Tuesday, June 17, 2008

Microsoft Adds Injury to Insult

The strangest chapter in the Microhoo drama is Microsoft's ridiculously low offer for Yahoo's search business.

I'm catching up on news that broke on Friday, when I chaperoned 11 teens at Six Flags Magic Mountain. Apparently, Kevin Johnson, president of Microsoft's Platforms & Services Division, sent an e-mail to his employees about Yahoo. He revealed how pathetically little Microsoft offered Yahoo for its core search business: $1 billion.

Quick background: On May 18, Microsoft issued a press statement about offering Yahoo a new deal, which turned out to be buying only the search business. On Thursday afternoon, Yahoo released a statement stating that there would be no deal of any kind with Microsoft.

Following that press release, Yahoo announced that it had cut a search and advertising deal with Google. Kevin's memo offers some closure, another dig at Yahoo's board, more fodder for Carl Icahn's proxy fight and a dose of FUD (fear, uncertainty and doubt) for Yahoo shareholders.

Based on Kevin's e-mail, which the stalwart Todd Bishop obtained (hey, I was out of the office), Microsoft offered Yahoo $1 billion for its core search business and another $8 billion investment at $35 a share. The offer is downright unbelievable. For months Microsoft had on the table a $31-a-share offer, valued at $44.6 billion, with executives claiming that search was the main reason for buying Yahoo. So, how does a puny $1 billion offer reconcile with search being the most important part of an earlier $44.6 billion offer for all of Yahoo?

As I explained in May, selling search would be akin to lobotomizing Yahoo, and that was without information about the lowball offer.

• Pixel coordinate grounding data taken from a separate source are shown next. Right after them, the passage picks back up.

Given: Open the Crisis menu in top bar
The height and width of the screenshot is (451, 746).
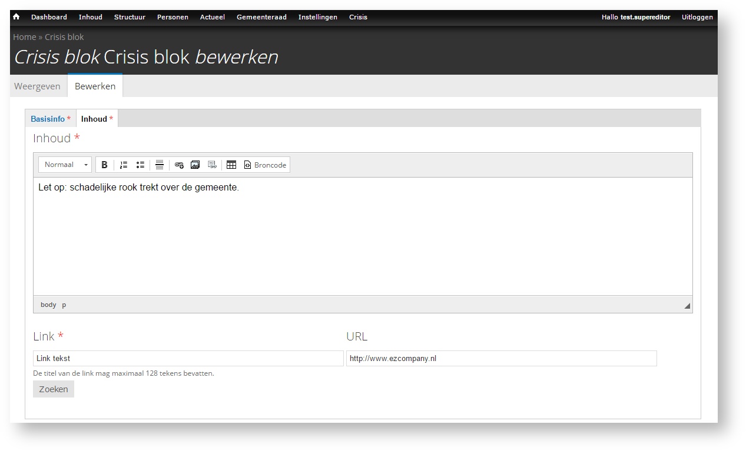Looking at the screenshot, I should (x=358, y=17).
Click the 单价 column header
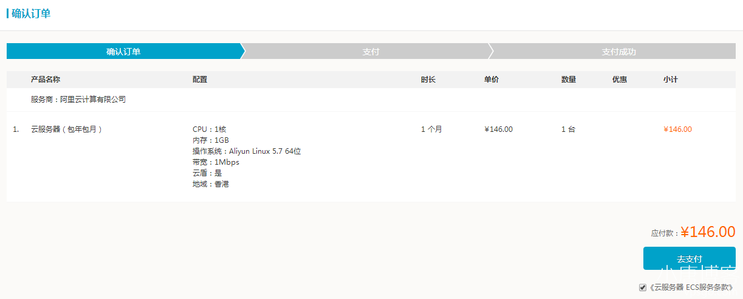Screen dimensions: 743x299 coord(491,80)
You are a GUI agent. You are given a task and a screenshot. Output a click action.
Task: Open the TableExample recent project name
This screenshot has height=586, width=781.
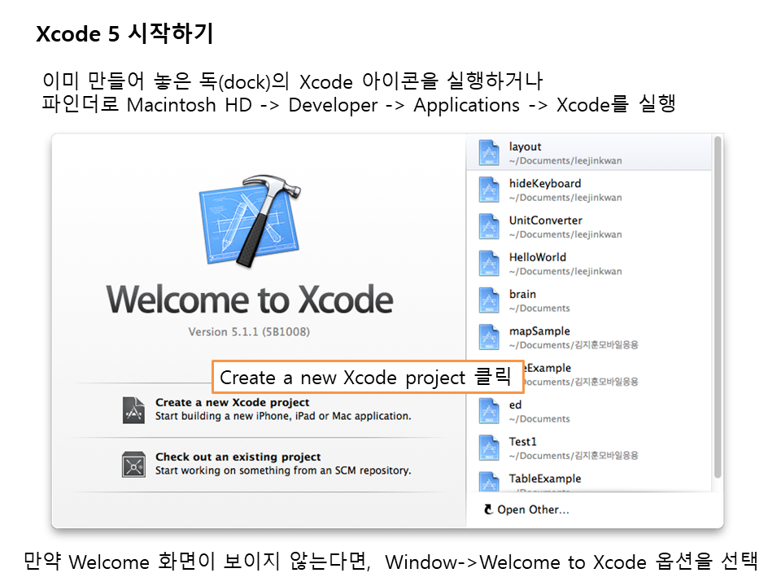[545, 479]
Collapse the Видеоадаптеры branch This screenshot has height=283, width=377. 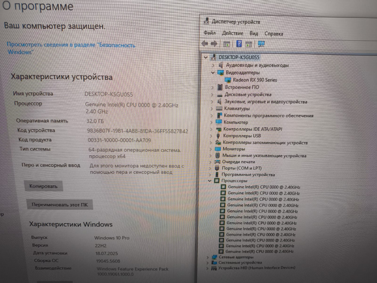click(213, 72)
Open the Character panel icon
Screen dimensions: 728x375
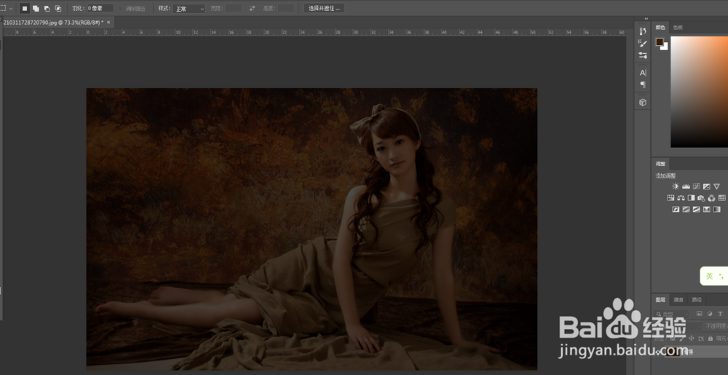[x=643, y=73]
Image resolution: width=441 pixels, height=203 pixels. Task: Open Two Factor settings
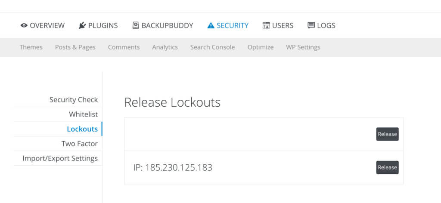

At the least, Microsoft's offer was self-serving, with the company gaining the overwhelming benefits from the Yahoo deal on the cheap. That said, the $8 billion investment would have made Microsoft a major Yahoo shareholder with vested interest in its success. Apparently, Microsoft was ready to offer Yahoo good deals on search services, whatever that means, as part of the agreement.

If the offer for Yahoo's search business was sincere, which I doubt, then Microsoft execs sorely misread Yahoo. If Yahoo's board really wanted more money for shareholders, it would have accepted Microsoft's earlier, slightly raised offer.

Business is as much about power as performance. Lawyers are careful about on whose turf certain meetings take place because of the balance of power and which side might gain seeming advantage over the other. Corporate dealings aren't much different. One billion dollars for Yahoo's crown jewel--search--is insulting. It's a slap in the face.

My speculation: Jilted Microsoft tried to take a power position over Yahoo by retracting the merger offer and then offering so much less for something still quite valuable. Maybe Microsoft CEO Steve Ballmer and Kevin Johnson really thought that Yahoo was weak enough to cave.

Wrong. Now matters are worse, with Yahoo sleeping with Google. Microsoft was wrong to start this whole Yahoo merger thing. But to have driven Yahoo to Google is perhaps the greater corporate blunder.